Movement disorders in PD are due to the imbalance of inhibitory and excitatory processes involving motor cortical and subcortical neuronal circuits together with a nigrostriatal dopamine deficit [59]. A paired-pulse paradigm is usually used to study postexcitatory inhibition effect related to sensory gating mechanisms and synaptic processes in neurotransmitters release. There are two mechanisms that might explain paired-pulse inhibition phenomena. The first mechanism is the decrease in release probability of excitatory neurotransmitters from terminals of afferent axons. Another possible mechanism of the decrement of the second response on paired stimulation is connected with synaptically released GABA from terminals of inhibitory interneurons [60]. As the paired-pulse facilitation, paired-pulse inhibition is considered to be a form of a short-term synaptic plasticity. The investigation of cortical evoked potentials to paired-pulse sensory stimulation may provide additional information about mechanisms of neurological disturbances in PD [60].


7. Parkinson diagnosis

When individuals performed a reaching motor task (catching a ball in free fall), beta band asymmetry is observed. This result show a pattern of asymmetry in the somatosensory cortex, associated with a preparatory mechanism. With respect to task moment, after the ball's fall, the asymmetry is reduced. Moreover, the difference in asymmetry between the regions is related to a supposed specialization of areas (i.e., temporal and central). The temporal region is associated with cognitive processes involved in the motor action (i.e., explicit knowledge). On the other hand, the central sites are related to the motor control mechanisms per se (i.e., implicit knowledge). The premotor cortex shows a decrease on neural activity in the contralateral hemisphere (i.e., to the right hand). This finding is in agreement with others suggesting a participation of the frontal cortex in the planning of the apprehension task. This sensorimotor paradigm may be added to the inventory of tasks used to study clinical conditions such as depression, alzheimer and Parkinson diseases [61].

The corpus callosum (CC) is the morphological correlate of inter-hemispheric connectivity. Its integrity is of great importance for motor function and inter-hemispheric coordination of bimanual movements. Callosal fiber tracts are highly vulnerable as they are involved in number of neurodegenerative disease like parkinsonian syndromes and amyotrophic lateral sclerosis, even at early stages of the diseases. Transcraneal magnetic stimulation of the transcallosal inhibition may be performed by measurement of the ipsilateral silent period (iSP). The most common finding is a loss or a prolongation of the iSP latency [62].

As PD progresses, components of the autonomic, limbic, and somatomotor systems become damaged [63]. The substantia nigra and other regions of nuclear gray matter in the midbrain and forebrain become the focus of initially slight and then severe pathologic changes.
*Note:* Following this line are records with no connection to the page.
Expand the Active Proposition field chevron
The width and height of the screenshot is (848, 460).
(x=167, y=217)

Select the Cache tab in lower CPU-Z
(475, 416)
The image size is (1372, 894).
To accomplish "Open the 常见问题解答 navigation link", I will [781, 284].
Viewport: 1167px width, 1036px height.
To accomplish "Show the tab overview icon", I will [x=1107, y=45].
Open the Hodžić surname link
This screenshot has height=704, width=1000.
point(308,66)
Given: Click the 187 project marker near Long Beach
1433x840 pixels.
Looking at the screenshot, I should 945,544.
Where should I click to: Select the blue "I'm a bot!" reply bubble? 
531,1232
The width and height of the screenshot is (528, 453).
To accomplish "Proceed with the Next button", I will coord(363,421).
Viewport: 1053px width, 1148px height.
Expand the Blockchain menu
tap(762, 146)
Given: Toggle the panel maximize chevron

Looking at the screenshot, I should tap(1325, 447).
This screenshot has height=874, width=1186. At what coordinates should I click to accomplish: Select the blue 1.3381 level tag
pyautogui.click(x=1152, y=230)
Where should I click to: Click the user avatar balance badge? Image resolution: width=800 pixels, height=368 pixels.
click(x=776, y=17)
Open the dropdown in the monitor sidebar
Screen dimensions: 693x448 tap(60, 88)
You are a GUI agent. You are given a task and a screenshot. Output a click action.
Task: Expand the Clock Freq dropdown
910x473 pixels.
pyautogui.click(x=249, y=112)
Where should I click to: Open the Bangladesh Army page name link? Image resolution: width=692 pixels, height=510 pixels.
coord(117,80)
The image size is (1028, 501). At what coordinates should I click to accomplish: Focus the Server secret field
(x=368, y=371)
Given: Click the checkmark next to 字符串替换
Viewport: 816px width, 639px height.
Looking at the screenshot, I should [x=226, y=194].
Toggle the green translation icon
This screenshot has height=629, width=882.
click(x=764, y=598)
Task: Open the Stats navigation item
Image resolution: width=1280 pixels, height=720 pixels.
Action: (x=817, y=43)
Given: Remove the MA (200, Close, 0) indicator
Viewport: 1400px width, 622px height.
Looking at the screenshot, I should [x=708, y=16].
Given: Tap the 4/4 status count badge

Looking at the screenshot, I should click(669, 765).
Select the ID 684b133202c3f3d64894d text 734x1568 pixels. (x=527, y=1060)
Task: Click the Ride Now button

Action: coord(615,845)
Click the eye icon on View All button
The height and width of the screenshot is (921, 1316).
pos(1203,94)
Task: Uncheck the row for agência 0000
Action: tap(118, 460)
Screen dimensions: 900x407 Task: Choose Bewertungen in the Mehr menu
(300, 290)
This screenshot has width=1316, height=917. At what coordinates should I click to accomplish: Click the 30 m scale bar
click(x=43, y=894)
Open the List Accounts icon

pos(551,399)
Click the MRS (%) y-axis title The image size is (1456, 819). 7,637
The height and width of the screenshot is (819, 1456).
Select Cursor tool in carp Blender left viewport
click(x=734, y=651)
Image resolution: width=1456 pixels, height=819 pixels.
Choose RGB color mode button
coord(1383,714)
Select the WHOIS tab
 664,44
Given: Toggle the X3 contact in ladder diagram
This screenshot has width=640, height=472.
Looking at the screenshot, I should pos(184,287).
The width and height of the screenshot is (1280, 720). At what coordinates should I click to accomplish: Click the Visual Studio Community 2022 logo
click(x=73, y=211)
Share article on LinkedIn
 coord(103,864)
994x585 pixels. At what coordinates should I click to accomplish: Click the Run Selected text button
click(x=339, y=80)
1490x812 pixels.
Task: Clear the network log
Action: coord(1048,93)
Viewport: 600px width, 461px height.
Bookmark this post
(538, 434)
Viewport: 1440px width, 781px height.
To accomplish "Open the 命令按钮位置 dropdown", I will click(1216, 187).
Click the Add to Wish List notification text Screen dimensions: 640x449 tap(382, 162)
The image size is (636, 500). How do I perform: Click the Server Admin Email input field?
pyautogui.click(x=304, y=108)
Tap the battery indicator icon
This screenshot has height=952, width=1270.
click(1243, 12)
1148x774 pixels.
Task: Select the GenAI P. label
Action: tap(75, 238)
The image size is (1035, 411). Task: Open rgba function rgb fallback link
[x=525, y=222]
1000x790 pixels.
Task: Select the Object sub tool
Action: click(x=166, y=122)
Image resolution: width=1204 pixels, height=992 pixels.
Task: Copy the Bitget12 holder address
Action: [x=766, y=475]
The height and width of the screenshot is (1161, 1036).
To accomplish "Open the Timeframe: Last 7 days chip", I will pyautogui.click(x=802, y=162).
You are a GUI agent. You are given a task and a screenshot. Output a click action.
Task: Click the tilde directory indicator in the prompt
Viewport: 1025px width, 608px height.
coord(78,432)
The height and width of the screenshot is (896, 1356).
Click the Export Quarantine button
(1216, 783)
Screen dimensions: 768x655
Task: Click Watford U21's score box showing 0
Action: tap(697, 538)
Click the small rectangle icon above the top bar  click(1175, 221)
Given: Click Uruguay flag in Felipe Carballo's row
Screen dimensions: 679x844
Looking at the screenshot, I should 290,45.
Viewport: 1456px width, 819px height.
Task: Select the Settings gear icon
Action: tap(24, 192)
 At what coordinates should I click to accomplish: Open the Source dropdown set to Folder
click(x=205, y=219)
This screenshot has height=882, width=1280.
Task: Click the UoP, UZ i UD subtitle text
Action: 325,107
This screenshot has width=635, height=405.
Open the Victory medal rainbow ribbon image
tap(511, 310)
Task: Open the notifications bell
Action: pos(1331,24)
At certain point, most individuals probably cross the threshold to the symptomatic phase of the illness, the pathologic process comes to involve the neocortex, and the disease is manifested in all its clinical magnitude. These diffuse lesions correlate with slowing of the EEG in patients with severe cognitive impairment [56], [57], [58].

The auditory evoked potentials of different latencies are useful in the evaluation of cognitive changes associated to PD. Middle latency auditory evoked potentials are abnormal in most PD patient. P300 is absent significantly more often in PD patients with cognitive impairment [64].

Parkinson Early Detection:

Spectral ratio is the sum of the power values in the alpha and beta waves divided by the sum of the values in the slow waves. Since, all patients with dementia have an increase in slow waves in all the EEEG electrodes recording, the spectral ratios decrease have significant predictive value in PD at all electrode locations except for the frontal pole. In addition, all PD patients present diffuse slowing in the EEG giving to delta power significance as predictive electrophysiological biomarker for dementia in PD [57]. ERP is also useful tool for the evaluation of neuropsychological impairments in PD. In the classic oddball task P300 is elicited by target. Even though, P300b findings in PD have shown inconsistent results, prolonged P300b latency in PD patients with dementia have been consistently observed [65].

The hazard of developing dementia is 13 times higher for those with low background rhythm frequency (lower than the grand median of 8.5 Hz) than for those with high background rhythm frequency. The QEEG measures of background rhythm frequency and relative power in the band are potential predictive biomarkers for dementia incidence in PD [57].


8. Huntington electroencephalographic patterns

Huntington's disease (HD) is an autosomal dominant inherited neurodegenerative disorder, with neurodegeneration mainly affecting the striatum. In Nogo as opposed to Go trials two fronto-central ERP components are elicited: the Nogo-N2 and Nogo-P3. These components are supposed to depend on (medial) prefrontal regions, especially the anterior cingulate cortex (ACC). In HD the Nogo-P3 demonstrates a strong attenuation, while the Nogo-N2 does not differ from controls. The decline in inhibition is likely mediated via a dysfunction in the ACC, which is known to be dysfunctional in HD. Moreover, the decline in response inhibition in HD is gene-associated. The differentially affected Nogo-components suggest that they rely on different neuronal circuits, even within the ACC. For HD this suggests that this structure is not entirely dysfunctional [66].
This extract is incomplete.